[Problem to solve]: In how many lines of the listing below does the word "Open" appear? Reply with the number alone.

[Provided material]:
☆ ☆ ☆ ☆

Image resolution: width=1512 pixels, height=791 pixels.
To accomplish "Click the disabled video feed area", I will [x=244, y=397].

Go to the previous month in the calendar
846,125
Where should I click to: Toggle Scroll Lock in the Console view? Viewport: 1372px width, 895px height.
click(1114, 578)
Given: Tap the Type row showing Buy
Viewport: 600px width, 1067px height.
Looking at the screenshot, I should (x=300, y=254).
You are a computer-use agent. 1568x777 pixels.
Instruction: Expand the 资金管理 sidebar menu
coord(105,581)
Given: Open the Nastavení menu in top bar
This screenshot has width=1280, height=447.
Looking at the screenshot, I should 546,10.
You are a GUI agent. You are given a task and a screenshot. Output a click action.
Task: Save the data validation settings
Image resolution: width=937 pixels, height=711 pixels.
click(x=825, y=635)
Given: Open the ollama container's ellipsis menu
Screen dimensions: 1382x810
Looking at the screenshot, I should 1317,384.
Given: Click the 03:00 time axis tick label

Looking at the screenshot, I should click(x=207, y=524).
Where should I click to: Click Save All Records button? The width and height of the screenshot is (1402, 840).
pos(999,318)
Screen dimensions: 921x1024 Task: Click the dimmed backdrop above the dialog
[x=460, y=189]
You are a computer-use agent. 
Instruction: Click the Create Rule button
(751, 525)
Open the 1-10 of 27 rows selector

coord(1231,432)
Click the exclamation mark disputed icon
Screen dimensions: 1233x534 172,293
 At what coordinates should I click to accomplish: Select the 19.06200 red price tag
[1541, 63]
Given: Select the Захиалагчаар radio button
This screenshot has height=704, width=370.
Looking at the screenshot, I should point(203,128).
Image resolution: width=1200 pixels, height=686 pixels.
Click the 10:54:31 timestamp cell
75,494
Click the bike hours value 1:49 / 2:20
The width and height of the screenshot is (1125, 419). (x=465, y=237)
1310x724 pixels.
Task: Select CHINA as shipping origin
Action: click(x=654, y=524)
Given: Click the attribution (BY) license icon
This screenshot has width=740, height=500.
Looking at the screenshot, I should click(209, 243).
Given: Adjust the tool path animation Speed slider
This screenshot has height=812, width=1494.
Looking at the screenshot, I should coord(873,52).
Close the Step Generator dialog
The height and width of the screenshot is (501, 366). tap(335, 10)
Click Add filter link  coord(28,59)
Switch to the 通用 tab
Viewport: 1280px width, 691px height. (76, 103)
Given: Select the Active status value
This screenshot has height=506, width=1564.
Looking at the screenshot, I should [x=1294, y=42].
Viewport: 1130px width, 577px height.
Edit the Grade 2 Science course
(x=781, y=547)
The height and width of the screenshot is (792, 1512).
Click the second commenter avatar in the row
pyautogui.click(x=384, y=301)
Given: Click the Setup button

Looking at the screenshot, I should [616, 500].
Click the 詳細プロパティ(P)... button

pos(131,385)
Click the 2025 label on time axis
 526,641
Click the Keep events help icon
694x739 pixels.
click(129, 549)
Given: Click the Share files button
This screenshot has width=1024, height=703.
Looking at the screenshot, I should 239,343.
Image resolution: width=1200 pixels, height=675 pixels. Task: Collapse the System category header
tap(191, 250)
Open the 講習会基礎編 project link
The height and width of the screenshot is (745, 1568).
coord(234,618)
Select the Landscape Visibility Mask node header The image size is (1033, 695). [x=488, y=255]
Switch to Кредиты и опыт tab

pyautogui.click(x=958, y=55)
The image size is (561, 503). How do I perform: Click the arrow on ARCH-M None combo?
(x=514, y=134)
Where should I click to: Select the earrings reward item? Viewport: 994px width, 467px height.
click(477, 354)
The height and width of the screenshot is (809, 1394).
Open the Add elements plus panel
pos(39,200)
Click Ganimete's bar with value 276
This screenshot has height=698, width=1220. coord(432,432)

☆ ☆ ☆ ☆

[Response to the exercise]: 5